Ab der Qing-Dynastie versuchte die Regierung gemeinsam mit den Tanka gegen diese Diskriminierung anzukämpfen. So wurde im 18. Jahrhundert zum Beispiel das Verbot aufgehoben, aufs Land überzusiedeln. Gegen Ende der Qing-Dynastie wurde dem Rat des Provinz Fujian aufgetragen, den Tanka gleiche Rechte wie der Landbevölkerung zu gewähren. Der Rat lehnte den Vorschlag noch mit dem Verweis auf das Gewohnheitsrecht ab. Nach der Errichtung der Republik China wurde offiziell jedwede Diskriminierung verboten. Die Tanka wurden in großer Anzahl aufs Land umgesiedelt. Innerhalb der Bevölkerung sind jedoch zum Teil nach wie vor Vorurteile verbreitet.
Beschreibung der Tanka
In der Volkskultur von Fuzhou wurde von den Tanka meistens ein abwertendes Bild gezeichnet. In Volksliedern oder Sprichwörtern werden sie als verschlagen, geldgierig und von schlechtem Charakter beschrieben. Es gibt nur selten positive Beschreibungen der Tanka. Einige Ortsnamen in Fuzhou enthalten Elemente der Tanka oder verweisen indirekt auf sie.
Auch westliche Missionare haben viele Beschreibungen der Tanka hinterlassen, die die Tatsachen oft viel neutraler darstellten; dazu zählen Isaac William Wiley und Robert Samuel Maclay (Life Among the Chinese with Characteristic Sketches and Incidents of Missionary Operations and Prospects in China).
1947 drehte Julien Bryan einen 16-minütigen Dokumentarfilm über den Tanka mit dem Titel Sampan Family.[24].[25] 2009 wurde ein Dokumentarfilm über das heutige Leben der Tanka mit dem Titel St. Mary’s Fisher gedreht[26]
Heutige Situation
Seit den 1950er Jahren begann die Regierung die Tanka aufs Land umzusiedeln.

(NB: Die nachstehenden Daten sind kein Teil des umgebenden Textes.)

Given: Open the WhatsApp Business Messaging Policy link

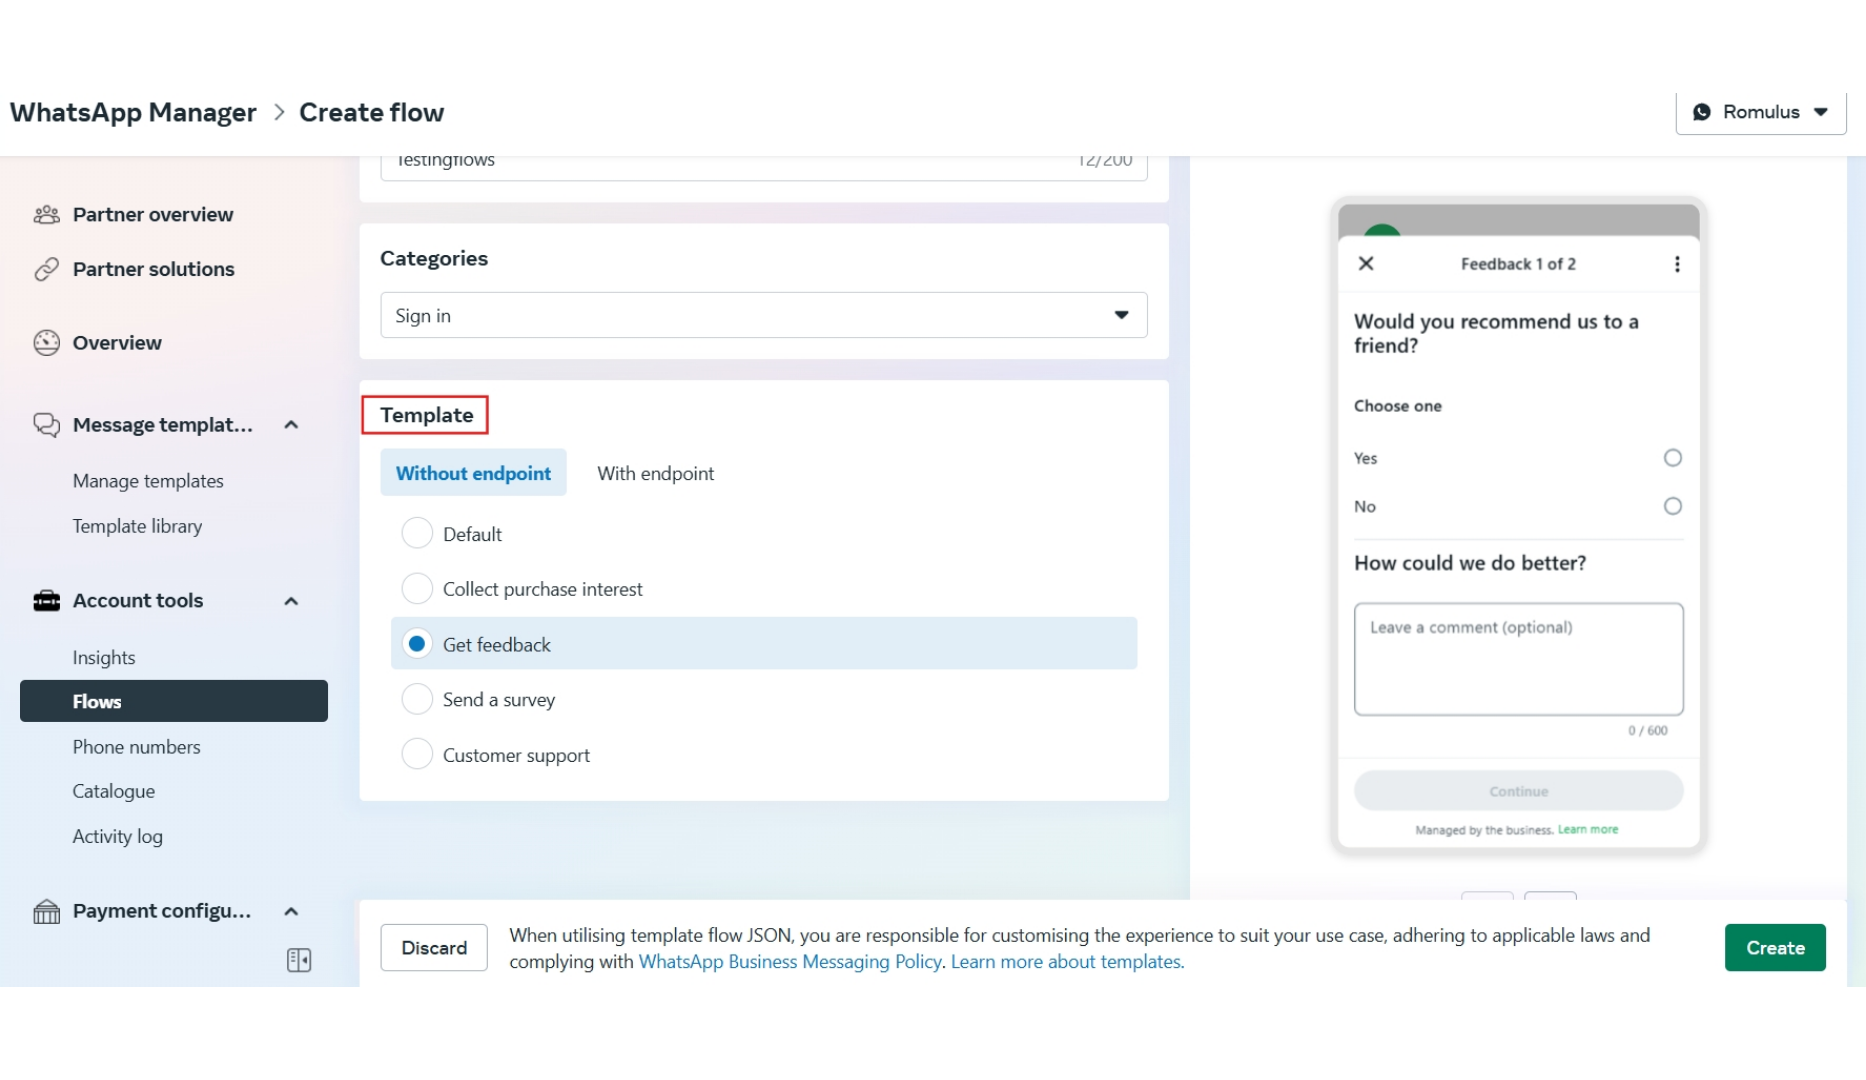Looking at the screenshot, I should tap(791, 961).
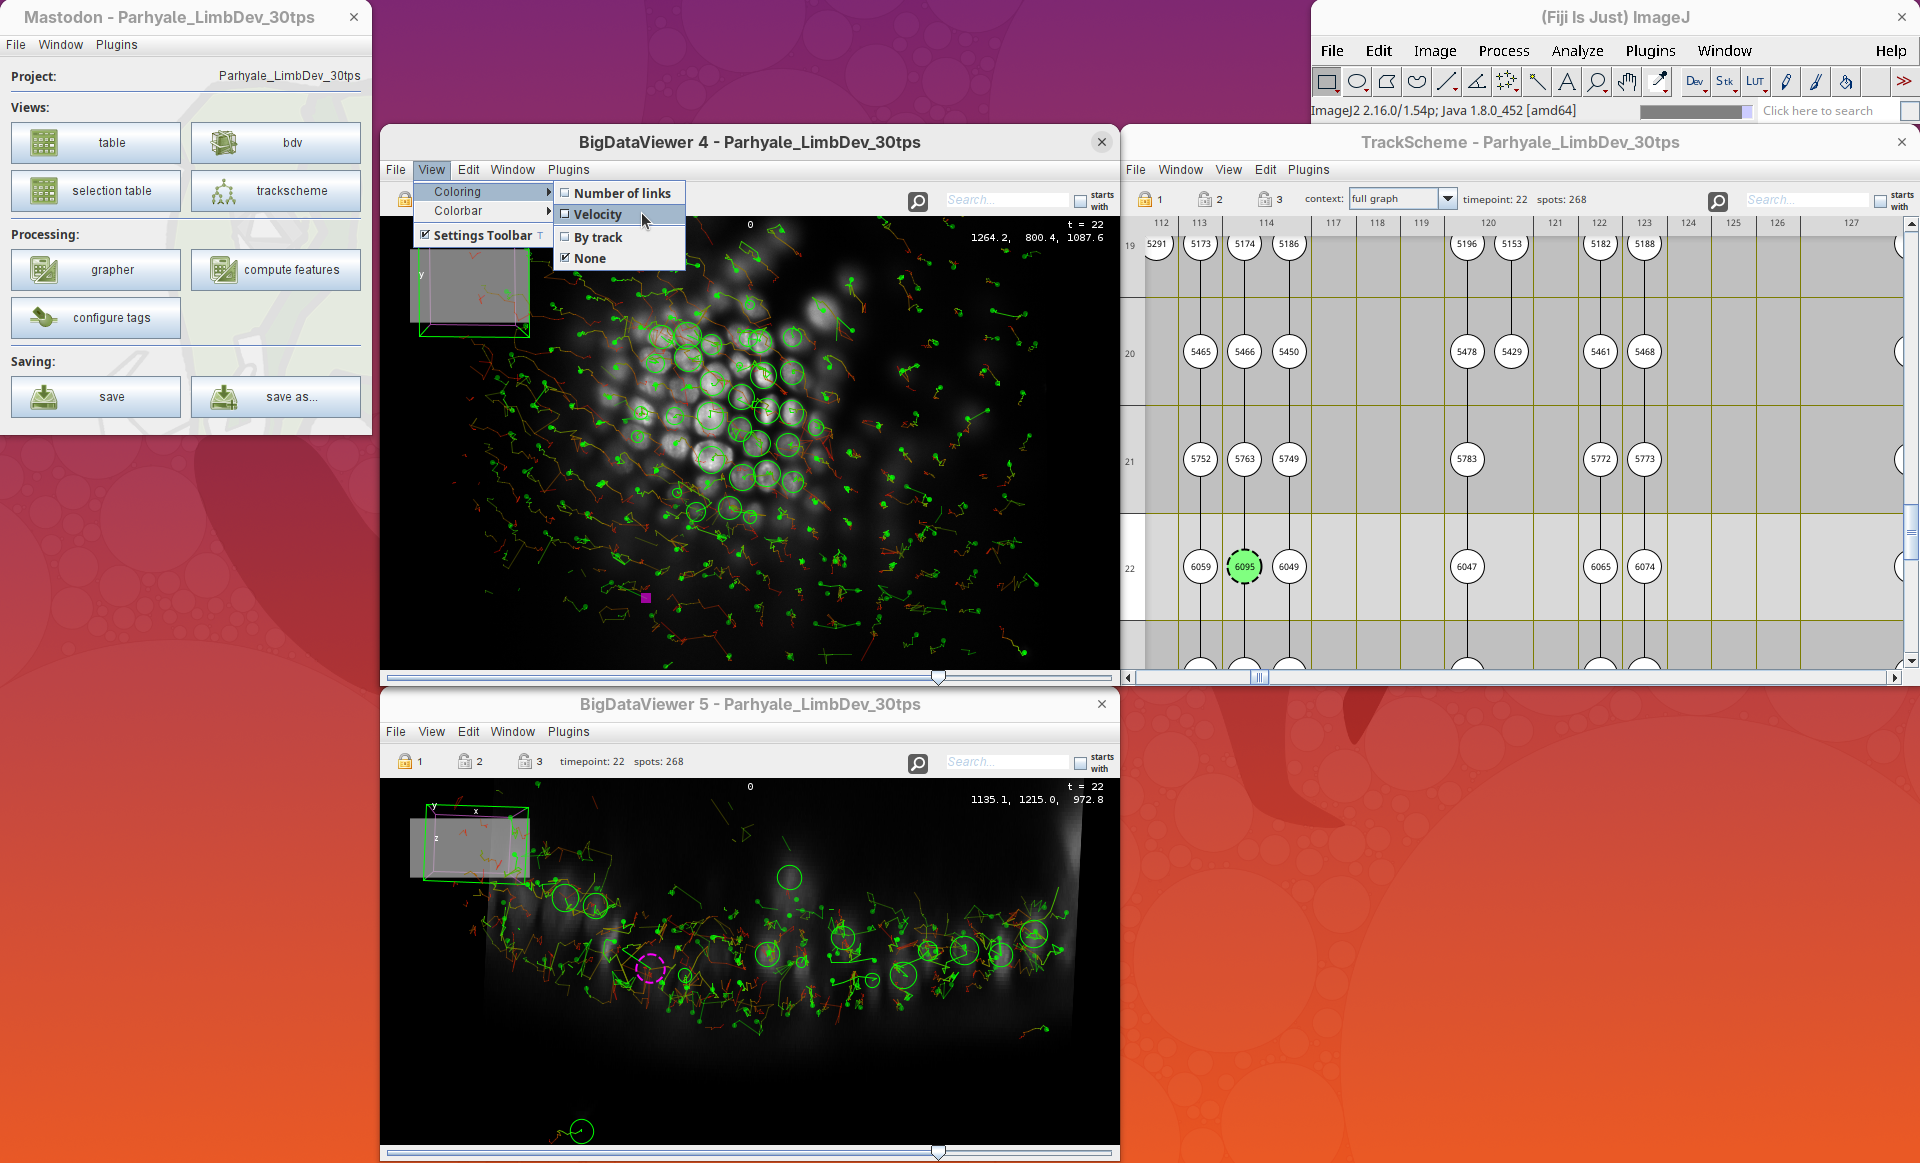Select the ImageJ oval selection tool
This screenshot has width=1920, height=1163.
[1357, 82]
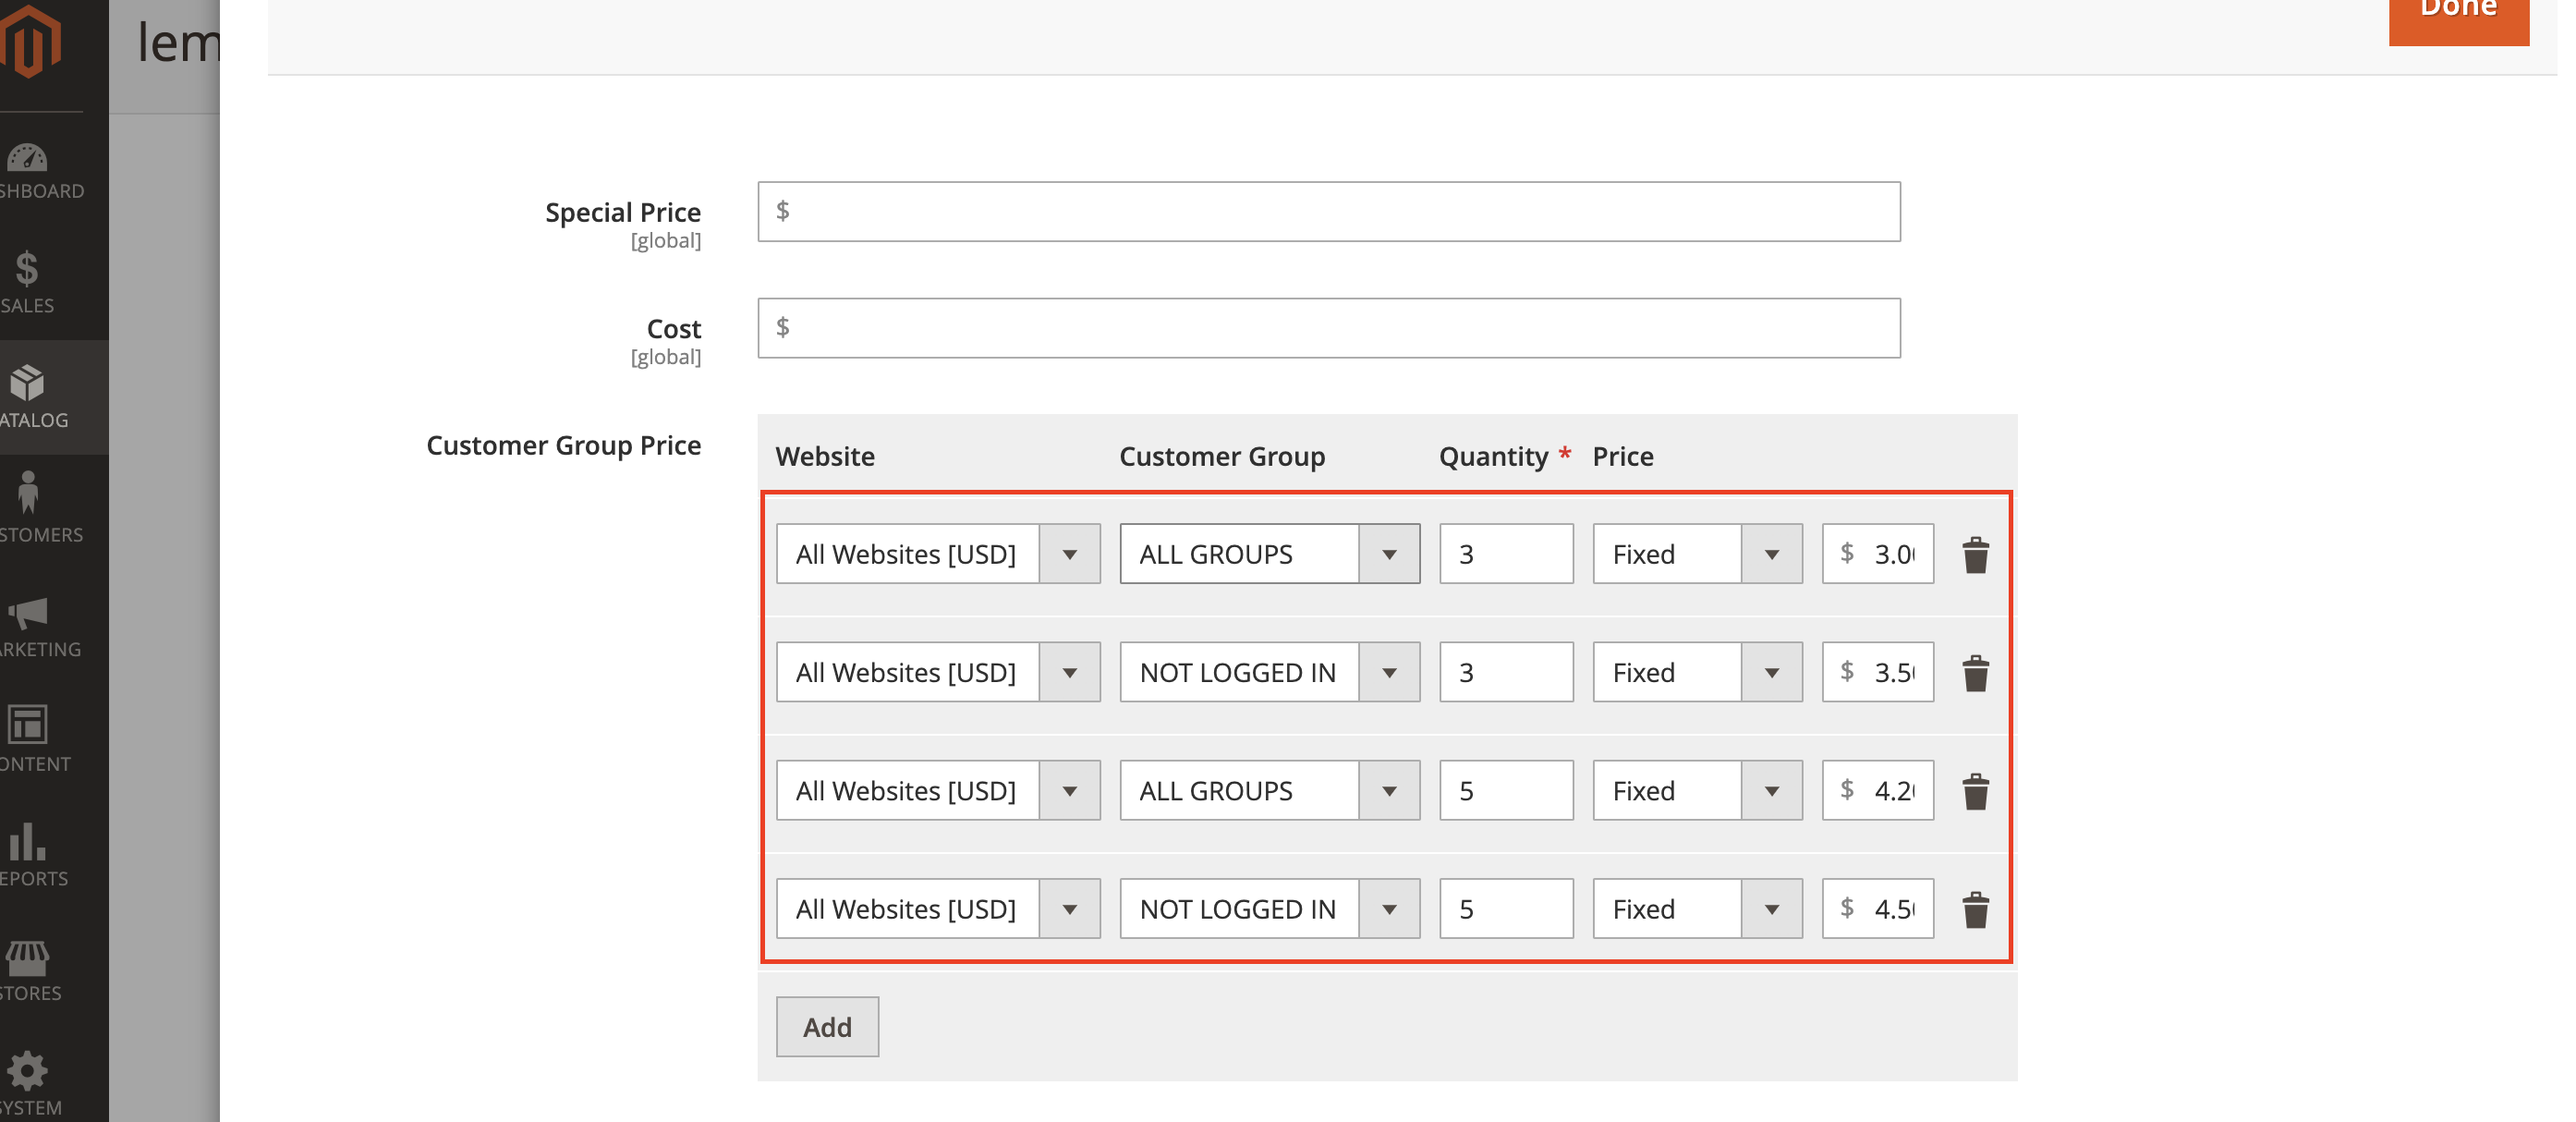Click the Add button

(x=827, y=1027)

Es entstanden so entlang des Min-Flusses viele Tanka-Dörfer und für die Tanka-Kinder wurde die Allgemeine Schulpflicht eingeführt. Viele Tanka wurden zu Fischern. Seit den 1990er Jahren bauten die Tankas vermehrt selbst auch Häuser aus Brick und Holz.[27] In den 1990er Jahren verstärkte die Stadtregierung von Fuzhou die Anstrengungen, die Wassernomaden umzusiedeln. Es wurden Verträge mit den Tanka geschlossen, in denen man ihnen als Ausgleich für die Umsiedlung Wohnung und Land zusicherte. Heute gibt es im Stadtgebiet von Fuzhou kaum noch Bootshäuser der Tanka, dagegen wohnen im Umland der Stadt jedoch sehr viele Tanka auf dem Land. Der Lebensstandard und das Bildungsniveau der Tanka hat sich stark angehoben, so dass es heute kaum noch Analphabet unter den Tanka gibt.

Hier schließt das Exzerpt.